HUMEUR : Le Mayer d’entre nous
Il était favori, il n’a pas déçu. Un an après son titre de vice-champion olympique du décathlon, Kevin Mayer est devenu champion du monde de la discipline, samedi dernier à Londres. Une performance exceptionnelle à bien des égards. Pourtant, il s’en est fallu de peu, de quelques millimètres même, pour que le poulain de Bertrand Valcin voit son rêve se briser sous ses yeux. Septième épreuve d’un concours hors du commun, la perche est normalement l’un des points forts de Kevin Mayer. Malgré un record personnel à 5m40, établit l’an dernier à Rio, le futur champion du monde échoue lors de ses deux premiers essais à 5m10. Problème, il a décidé d’entamer son concours à cette hauteur. Un troisième essai manqué hypothéquerait définitivement ses chances de victoire et même de médaille.
Le saut d’une vie
Impérial jusqu’ici, Mayer est alors en tête du décathlon et peut même viser le record du monde d’Ashton Eaton. La destinée d’un concours, d’une carrière et peut-être même d’une vie va donc se jouer sur un seul saut. Plus tendu que jamais, Mayer franchit finalement cette barre, non pas sans l’avoir fait trembler, et peut exprimer tout son soulagement. Parfois cruel, le sport peut aussi s’avérer merveilleux. Et, si le natif d’Argenteuil butait ensuite à 5m30, le plus dur était fait. Kevin Mayer venait de franchir le dernier obstacle sur la longue route le menant au titre de champion du monde du décathlon, à quelques points de son record personnel et, donc, sans avoir battu le record du monde. Mais l’essentiel était ailleurs parce que la performance peut aussi être sublimée par le contexte dans lequel elle a été établie.
Alors qu’il venait de monter sur le toit du monde, Kevin Mayer a fait preuve d’une humilité sans pareille. Ému aux larmes lors de sa Marseillaise, le meilleur décathlonien du monde savait qu’il revenait de loin. Il savait aussi que cette médaille était le fruit de longues années de travail. Ainsi, il n’eut aucun mal à concéder qu’il avait pensé abandonner en cas d’échec lors de son essai fatidique à la perche. Exigent envers lui-même, Kevin Mayer n’est pas uniquement un sportif d’exception. A peiné couronné, l’athlète de 25 ans n’en oubliait pas de remercier toutes les personnes à l’origine de son succès. Il offrait même sa deuxième médaille à son entraîneur. Un énième geste de classe d’un homme hors du commun qui laisse transparaître ses doutes et ses failles, tout en parvenant à les dompter pour réaliser des performances de haut vol.

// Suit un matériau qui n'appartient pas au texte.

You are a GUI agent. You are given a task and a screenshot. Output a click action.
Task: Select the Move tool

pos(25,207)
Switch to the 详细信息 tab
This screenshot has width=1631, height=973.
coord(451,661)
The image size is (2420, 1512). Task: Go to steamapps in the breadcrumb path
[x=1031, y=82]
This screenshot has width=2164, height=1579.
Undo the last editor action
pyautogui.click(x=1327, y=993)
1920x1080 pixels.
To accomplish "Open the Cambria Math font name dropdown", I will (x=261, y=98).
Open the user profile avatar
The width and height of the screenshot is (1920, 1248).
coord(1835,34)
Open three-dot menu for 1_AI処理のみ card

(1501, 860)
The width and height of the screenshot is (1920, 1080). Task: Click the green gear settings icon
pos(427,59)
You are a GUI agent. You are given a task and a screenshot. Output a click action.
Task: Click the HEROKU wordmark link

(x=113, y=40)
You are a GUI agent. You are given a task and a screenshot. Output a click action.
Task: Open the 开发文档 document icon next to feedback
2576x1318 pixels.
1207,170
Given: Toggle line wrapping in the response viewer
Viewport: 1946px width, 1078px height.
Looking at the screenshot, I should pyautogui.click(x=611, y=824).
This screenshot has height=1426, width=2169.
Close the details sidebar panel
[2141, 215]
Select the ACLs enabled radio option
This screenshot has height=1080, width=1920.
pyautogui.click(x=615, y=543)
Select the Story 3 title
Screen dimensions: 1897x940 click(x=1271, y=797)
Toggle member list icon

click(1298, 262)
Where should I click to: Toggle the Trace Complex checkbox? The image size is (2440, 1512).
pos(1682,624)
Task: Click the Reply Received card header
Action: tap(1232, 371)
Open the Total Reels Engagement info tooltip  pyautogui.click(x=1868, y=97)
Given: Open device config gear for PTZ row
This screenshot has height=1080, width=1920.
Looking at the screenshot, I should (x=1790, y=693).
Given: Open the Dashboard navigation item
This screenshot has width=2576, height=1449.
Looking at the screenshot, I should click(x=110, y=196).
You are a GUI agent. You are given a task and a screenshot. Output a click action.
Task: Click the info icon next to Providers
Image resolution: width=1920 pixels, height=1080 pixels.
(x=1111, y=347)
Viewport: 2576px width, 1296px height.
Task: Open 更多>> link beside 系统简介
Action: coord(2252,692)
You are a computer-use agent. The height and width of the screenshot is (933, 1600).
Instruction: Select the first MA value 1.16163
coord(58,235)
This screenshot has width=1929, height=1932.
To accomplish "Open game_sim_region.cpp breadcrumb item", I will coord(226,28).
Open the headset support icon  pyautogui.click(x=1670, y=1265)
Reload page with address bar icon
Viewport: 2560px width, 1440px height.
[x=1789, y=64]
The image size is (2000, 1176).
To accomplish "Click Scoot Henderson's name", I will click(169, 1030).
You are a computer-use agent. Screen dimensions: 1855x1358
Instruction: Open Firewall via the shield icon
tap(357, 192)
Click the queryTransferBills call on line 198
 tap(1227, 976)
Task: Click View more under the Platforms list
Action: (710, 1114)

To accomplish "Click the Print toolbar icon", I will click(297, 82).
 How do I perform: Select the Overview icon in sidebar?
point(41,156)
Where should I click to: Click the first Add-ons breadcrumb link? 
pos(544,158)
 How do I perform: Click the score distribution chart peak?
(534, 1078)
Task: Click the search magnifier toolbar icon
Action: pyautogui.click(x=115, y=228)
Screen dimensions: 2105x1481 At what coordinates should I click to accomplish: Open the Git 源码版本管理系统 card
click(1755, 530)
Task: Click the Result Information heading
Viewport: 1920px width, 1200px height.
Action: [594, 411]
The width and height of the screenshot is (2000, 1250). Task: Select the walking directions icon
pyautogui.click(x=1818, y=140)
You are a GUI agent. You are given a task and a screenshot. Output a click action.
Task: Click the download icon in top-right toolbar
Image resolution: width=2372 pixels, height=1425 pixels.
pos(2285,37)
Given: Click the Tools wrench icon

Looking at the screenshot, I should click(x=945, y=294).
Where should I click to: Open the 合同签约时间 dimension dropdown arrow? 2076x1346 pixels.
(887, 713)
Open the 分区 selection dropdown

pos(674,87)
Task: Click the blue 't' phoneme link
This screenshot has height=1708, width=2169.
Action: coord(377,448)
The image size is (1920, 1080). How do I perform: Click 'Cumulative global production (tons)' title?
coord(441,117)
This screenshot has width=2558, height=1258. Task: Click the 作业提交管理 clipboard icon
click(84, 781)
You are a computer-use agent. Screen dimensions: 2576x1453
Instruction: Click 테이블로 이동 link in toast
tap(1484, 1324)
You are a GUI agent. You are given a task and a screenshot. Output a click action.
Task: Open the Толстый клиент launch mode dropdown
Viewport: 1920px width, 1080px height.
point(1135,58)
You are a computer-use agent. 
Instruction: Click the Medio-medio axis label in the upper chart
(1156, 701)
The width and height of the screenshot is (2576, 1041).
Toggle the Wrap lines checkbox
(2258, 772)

Pour la première fois dans la peau du favori, l’ancien dauphin d’Eaton a souffert de ce nouveau statut à assumer. Alors qu’il aurait pu sombrer sous la pression, il a finalement réussi à se nourrir de celle-ci pour atteindre son but. Alors que le sportif de haut niveau ne doit jamais afficher ses limites, quitte à perdre de son humanité, Mayer réussit le tour de force de gagner sans cacher ses craintes et ses faiblesses. Bien plus qu’un simple ambassadeur de sa discipline, Kevin Mayer est en réalité un merveilleux port étendard des valeurs du sport. Pour toutes ses raisons et bien plus encore, Kevin Mayer est très certainement le meilleur d’entre nous. En tout cas, il a tout pour l’être. Chapeau Monsieur Mayer.